For several decades now, there has been sporadic interest in automatically characterizing the speech impairment due to Parkinson's disease (PD). Most early studies were confined to quantifying a few speech features that were easy to compute. More recent studies have adopted a machine learning approach where a large number of potential features are extracted and the models are learned automatically from the data. In the same vein, here we characterize the disease using a relatively large cohort of 168 subjects, collected from multiple (three) clinics. We elicited speech using three tasks - the sustained phonation task, the diadochokinetic task and a reading task, all within a time budget of 4 min, prompted by a portable device. From these recordings, we extracted 1582 features for each subject using openSMILE, a standard feature extraction tool. We compared the effectiveness of three strategies for learning a regularized regression and find that ridge regression performs better than lasso and support vector regression for our task.
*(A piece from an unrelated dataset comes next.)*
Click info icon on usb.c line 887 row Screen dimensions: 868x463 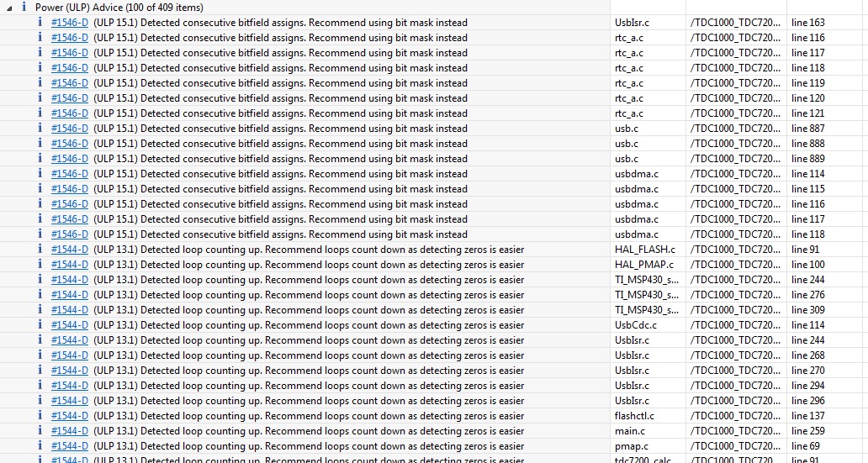coord(40,129)
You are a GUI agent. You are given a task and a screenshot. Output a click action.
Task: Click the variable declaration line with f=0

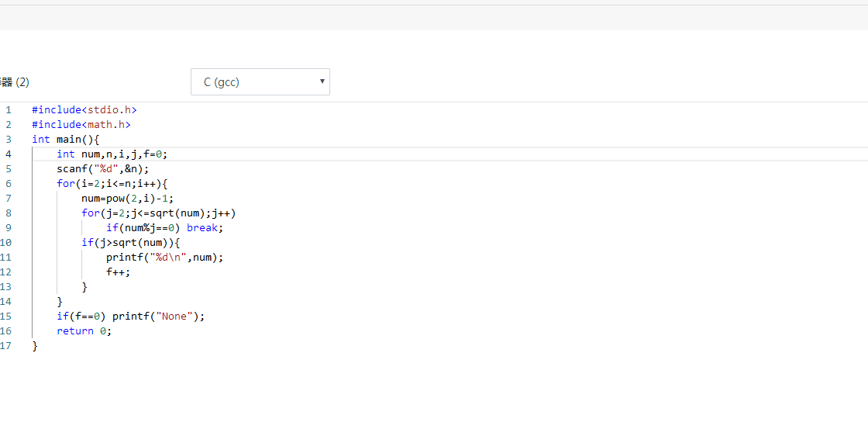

We refine the feature extraction to capture pitch-related cues, including jitter and shimmer, more accurately using a time-varying harmonic model of speech. Our results show that the severity of the disease can be inferred from speech with a mean absolute error of about 5.5, explaining 61% of the variance and consistently well-above chance across all clinics. Of the three speech elicitation tasks, we find that the reading task is significantly better at capturing cues than diadochokinetic or sustained phonation task. In all, we have demonstrated that the data collection and inference can be fully automated, and the results show that speech-based assessment has promising practical application in PD. The techniques reported here are more widely applicable to other paralinguistic tasks in clinical domain.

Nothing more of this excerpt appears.